The grant is from the European and Developing Countries Clinical Trials Partnership (EDCTP3), which funded five international awards, and this project is the only one led by Africa.
The multimillion-rand grant comes five months after the university launched a billion-dollar biomedical research institute.
At the time of the launch, renowned scientist Tulio de Oliveira, a professor of bioinformatics at the School for Data Science and Computational Thinking at Stellenbosch University, said the country was in the age of epidemics.
“It was going to be an armed race between humans and pathogens,” he said.
Speaking about the grant, he said it was awarded for a project called Genomic Surveillance to Control Pathogen Infections in Africa (GenPath Africa).
“GenPath Africa’s overall goal will be to control pathogen infections in the continent. The award will enhance genomic surveillance capacity, strengthen genomic sequencing and provide training in advanced analysis and interpretation in southern and eastern Africa,” he said.
He added that the consortium would include epidemiologists, clinicians, bioinformaticians, immunologists and virologists to increase the use of genomic epidemiology to address important public health issues, such as HIV-1, tuberculosis and antimicrobial resistance in South Africa, Kenya and Mozambique.
“Despite the rapid expansion of genomic sequencing capacity and increased genomic surveillance during Covid-19 pandemic, the global response to SARS-CoV-2 illuminated the barriers that prevent the world from having readily available, reliable and comprehensive genomic data to aid public health decision-making,” he said.
GenPath Africa will quickly survey and respond to epidemics, such as Rift Valley Fever, amplified by climate change.
De Oliveira said GenPath Africa will also use a one-health approach to conduct early warning testing in wastewater and animal surveillance to detect emerging pathogens.
In July, the head of the secretariat of the African Union Commission on Covid-19, Dr Lwazi Manzi, said it was concerning that South Africa did not have separate funds for pandemic prevention, preparedness and response.
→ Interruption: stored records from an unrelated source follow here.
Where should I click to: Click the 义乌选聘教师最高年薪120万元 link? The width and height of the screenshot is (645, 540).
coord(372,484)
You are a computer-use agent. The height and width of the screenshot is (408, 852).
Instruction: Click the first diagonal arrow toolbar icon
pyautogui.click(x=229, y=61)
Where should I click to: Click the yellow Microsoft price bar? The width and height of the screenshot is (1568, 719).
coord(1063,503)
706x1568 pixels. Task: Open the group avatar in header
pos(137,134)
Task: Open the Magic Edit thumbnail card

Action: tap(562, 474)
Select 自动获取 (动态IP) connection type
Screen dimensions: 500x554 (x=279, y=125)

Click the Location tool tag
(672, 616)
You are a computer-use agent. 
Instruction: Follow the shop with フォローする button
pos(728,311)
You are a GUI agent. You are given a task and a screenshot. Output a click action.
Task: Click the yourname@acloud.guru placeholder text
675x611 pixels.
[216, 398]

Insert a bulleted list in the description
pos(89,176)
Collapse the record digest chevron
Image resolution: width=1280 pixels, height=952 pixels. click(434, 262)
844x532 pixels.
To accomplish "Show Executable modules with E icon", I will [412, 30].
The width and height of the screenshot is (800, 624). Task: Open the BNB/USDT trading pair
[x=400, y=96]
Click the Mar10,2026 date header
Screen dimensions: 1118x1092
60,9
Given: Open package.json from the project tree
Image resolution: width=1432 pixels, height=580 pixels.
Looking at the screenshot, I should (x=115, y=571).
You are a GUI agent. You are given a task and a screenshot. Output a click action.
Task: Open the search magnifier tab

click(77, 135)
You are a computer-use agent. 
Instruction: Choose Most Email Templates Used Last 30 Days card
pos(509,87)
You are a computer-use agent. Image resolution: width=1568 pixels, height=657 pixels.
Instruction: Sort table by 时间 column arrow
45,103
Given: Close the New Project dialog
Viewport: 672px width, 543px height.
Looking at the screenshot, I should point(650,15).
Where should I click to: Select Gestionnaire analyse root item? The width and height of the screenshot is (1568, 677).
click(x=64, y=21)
She said the situation could be problematic in the event of another pandemic.
De Oliveira said there was a need to plan for future pandemics by expanding genomic surveillance to other pathogens in Africa to quickly detect new emergent epidemics.
“The GenPath Africa team is well placed to apply genomic epidemiology to impact current and emerging epidemics in southern and eastern Africa,” he said.